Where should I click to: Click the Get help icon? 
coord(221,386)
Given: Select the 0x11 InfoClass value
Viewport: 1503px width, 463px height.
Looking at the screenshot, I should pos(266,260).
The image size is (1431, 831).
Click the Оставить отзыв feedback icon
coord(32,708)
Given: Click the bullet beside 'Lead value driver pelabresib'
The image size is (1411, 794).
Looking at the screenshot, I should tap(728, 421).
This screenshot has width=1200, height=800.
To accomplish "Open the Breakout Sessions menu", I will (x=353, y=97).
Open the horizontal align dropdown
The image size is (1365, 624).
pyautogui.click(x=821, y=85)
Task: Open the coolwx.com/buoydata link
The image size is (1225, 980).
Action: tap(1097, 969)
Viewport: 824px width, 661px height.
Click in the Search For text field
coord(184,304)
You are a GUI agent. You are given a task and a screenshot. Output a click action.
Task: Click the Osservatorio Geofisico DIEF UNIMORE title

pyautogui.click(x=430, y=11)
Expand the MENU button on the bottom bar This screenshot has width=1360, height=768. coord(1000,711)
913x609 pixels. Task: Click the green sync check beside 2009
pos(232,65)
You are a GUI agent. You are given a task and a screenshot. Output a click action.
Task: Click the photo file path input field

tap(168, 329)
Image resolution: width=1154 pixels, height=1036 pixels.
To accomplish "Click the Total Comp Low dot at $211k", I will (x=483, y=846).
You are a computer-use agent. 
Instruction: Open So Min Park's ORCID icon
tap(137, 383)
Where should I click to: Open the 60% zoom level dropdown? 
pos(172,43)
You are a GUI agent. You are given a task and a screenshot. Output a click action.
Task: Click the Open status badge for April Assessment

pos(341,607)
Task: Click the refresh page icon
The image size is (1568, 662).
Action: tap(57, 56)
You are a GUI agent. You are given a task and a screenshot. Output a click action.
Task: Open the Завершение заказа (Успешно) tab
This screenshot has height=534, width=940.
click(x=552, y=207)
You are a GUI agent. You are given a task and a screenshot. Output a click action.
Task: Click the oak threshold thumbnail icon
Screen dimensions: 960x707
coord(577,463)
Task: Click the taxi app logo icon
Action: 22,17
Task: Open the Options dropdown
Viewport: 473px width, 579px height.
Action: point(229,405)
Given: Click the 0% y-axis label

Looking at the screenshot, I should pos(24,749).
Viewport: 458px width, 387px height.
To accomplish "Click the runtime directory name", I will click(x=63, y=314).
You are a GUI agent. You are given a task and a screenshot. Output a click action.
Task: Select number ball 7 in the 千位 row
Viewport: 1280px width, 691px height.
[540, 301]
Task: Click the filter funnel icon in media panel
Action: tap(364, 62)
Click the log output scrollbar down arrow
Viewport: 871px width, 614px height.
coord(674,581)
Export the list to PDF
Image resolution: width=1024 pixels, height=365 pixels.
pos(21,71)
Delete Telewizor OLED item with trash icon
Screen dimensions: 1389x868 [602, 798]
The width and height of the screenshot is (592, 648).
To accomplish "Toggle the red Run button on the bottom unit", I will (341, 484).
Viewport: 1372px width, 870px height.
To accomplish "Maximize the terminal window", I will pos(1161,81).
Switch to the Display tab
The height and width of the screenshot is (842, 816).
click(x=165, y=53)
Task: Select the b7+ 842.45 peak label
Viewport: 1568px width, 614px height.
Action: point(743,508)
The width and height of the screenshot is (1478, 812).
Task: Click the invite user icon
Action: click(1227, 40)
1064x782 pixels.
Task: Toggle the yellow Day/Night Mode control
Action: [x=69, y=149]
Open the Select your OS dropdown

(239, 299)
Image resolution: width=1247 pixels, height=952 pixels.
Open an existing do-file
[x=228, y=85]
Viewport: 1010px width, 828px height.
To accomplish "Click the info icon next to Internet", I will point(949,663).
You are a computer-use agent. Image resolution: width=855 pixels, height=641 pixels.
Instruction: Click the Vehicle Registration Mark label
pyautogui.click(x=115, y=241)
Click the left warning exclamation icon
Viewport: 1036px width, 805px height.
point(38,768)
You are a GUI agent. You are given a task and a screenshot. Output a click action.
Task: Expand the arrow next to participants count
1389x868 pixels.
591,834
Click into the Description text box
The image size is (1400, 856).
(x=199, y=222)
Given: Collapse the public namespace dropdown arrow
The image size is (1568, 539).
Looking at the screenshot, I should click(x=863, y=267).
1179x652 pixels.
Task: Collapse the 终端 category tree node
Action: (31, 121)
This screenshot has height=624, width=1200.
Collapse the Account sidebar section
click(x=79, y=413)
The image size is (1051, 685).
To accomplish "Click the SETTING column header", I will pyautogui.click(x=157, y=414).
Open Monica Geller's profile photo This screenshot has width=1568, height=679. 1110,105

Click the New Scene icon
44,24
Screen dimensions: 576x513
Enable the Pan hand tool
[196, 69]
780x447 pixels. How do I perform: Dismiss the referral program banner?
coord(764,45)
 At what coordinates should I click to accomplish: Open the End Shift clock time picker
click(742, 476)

§ Work to do: Copy out the entries word for word, starting at the line with "This screenshot has height=624, width=1200." and going up to and including the line with "Open Monica Geller's".

§ Exercise answer:
This screenshot has height=624, width=1200.
Collapse the Account sidebar section
click(x=79, y=413)
The image size is (1051, 685).
To accomplish "Click the SETTING column header", I will pyautogui.click(x=157, y=414).
Open Monica Geller's profile photo This screenshot has width=1568, height=679. 1110,105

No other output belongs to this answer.